Primeiro é preciso saber por que essa pessoa acha que não tem talento. Será que ela escreveu uma poesia, e alguém falou que ela não tinha talento? Se for isso é melhor seguir o exemplo dos Beatles quando procuraram uma gravadora: houve rejeição por parte da Decca Records, que lhes disse que eles “não tinham futuro no show business”. Mas todo mundo sabe que eles acabaram ficando famosos. Então, a dica é: nunca desista e não se importe com a opinião alheia.
Onde se vê nos próximos anos: mais sobre duas rodas, mais entre livros, ou sempre no equilíbrio entre os dois mundos?

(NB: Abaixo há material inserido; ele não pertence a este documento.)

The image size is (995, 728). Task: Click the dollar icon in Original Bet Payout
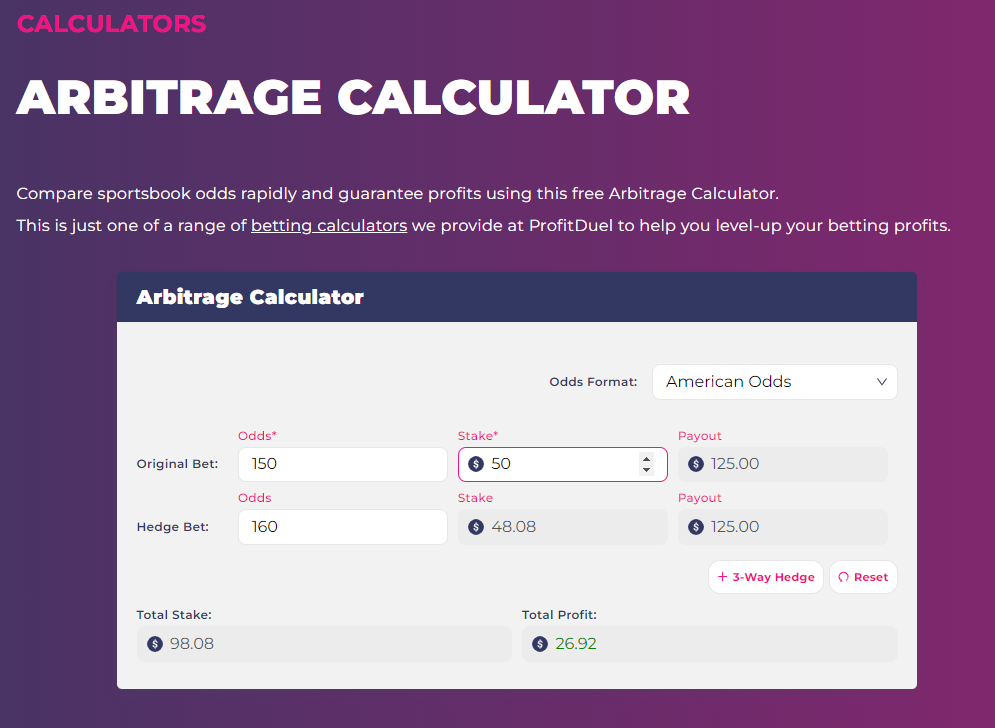click(x=695, y=463)
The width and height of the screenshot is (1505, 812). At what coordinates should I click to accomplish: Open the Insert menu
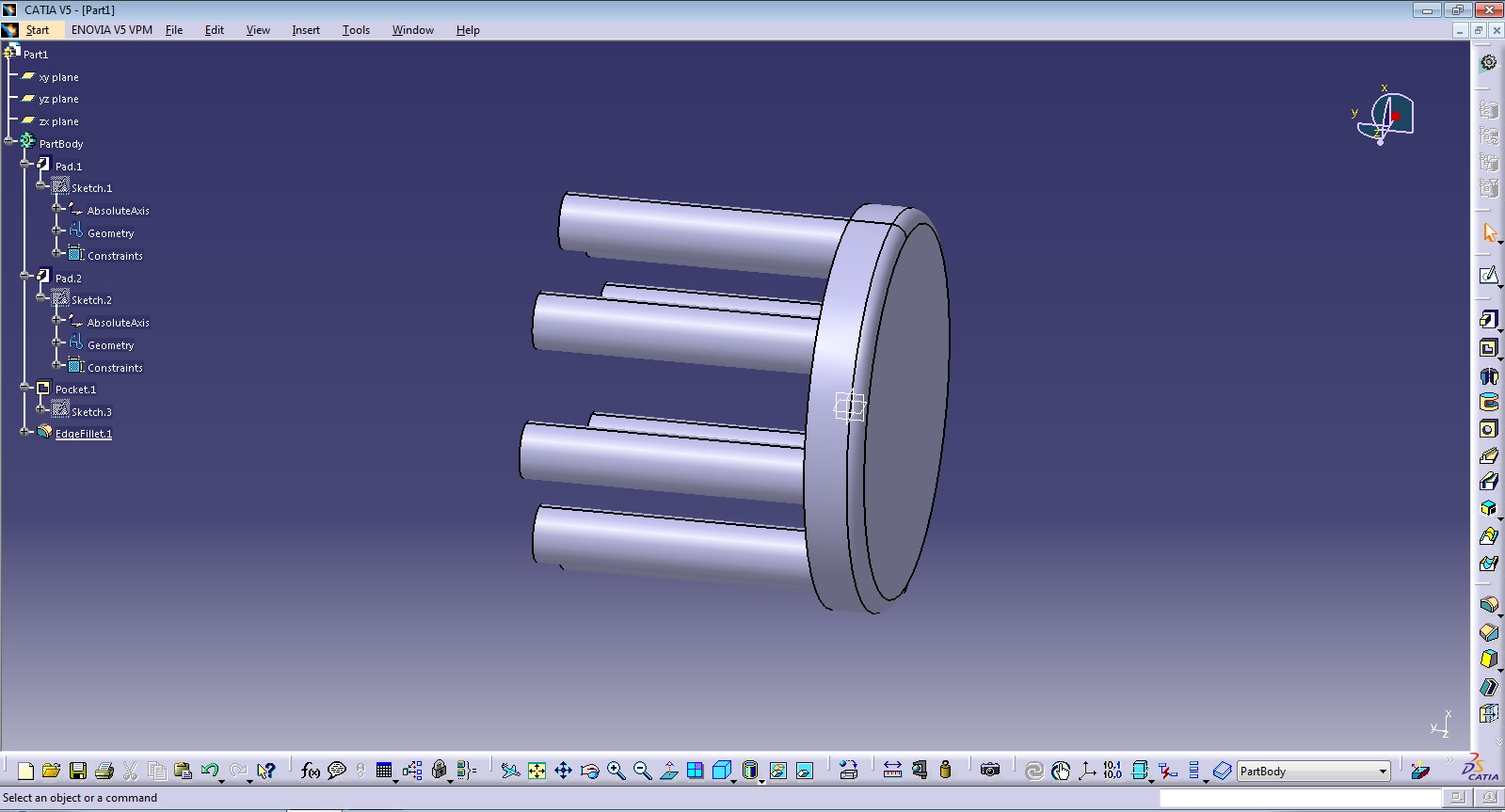305,30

Nem todos os meus amigos e leitores sabem que eu tive um derrame que deixou sequelas motoras e cognitivas. As sequelas motoras me impossibilitaram de pilotar e dirigir. Porém, continuo frequentando o mundo das duas rodas da mesma forma que fazia antigamente, porém agora tendo como transporte o ônibus, o táxi ou o carro por aplicativo. As sequelas cognitivas afetaram boa parte da memória e também a capacidade de raciocinar. Mas, com tranquilidade e paciência, “as rimas vão saindo”. Então, sim, sempre no equilíbrio entre os dois mundos.
Não é muito comum alguém se tornar personagem de um livro de ficção, mas aconteceu com você no romance ‘Despido de ilusões’, do Eduardo Martínez. Como você reagiu a isso?
Adorei.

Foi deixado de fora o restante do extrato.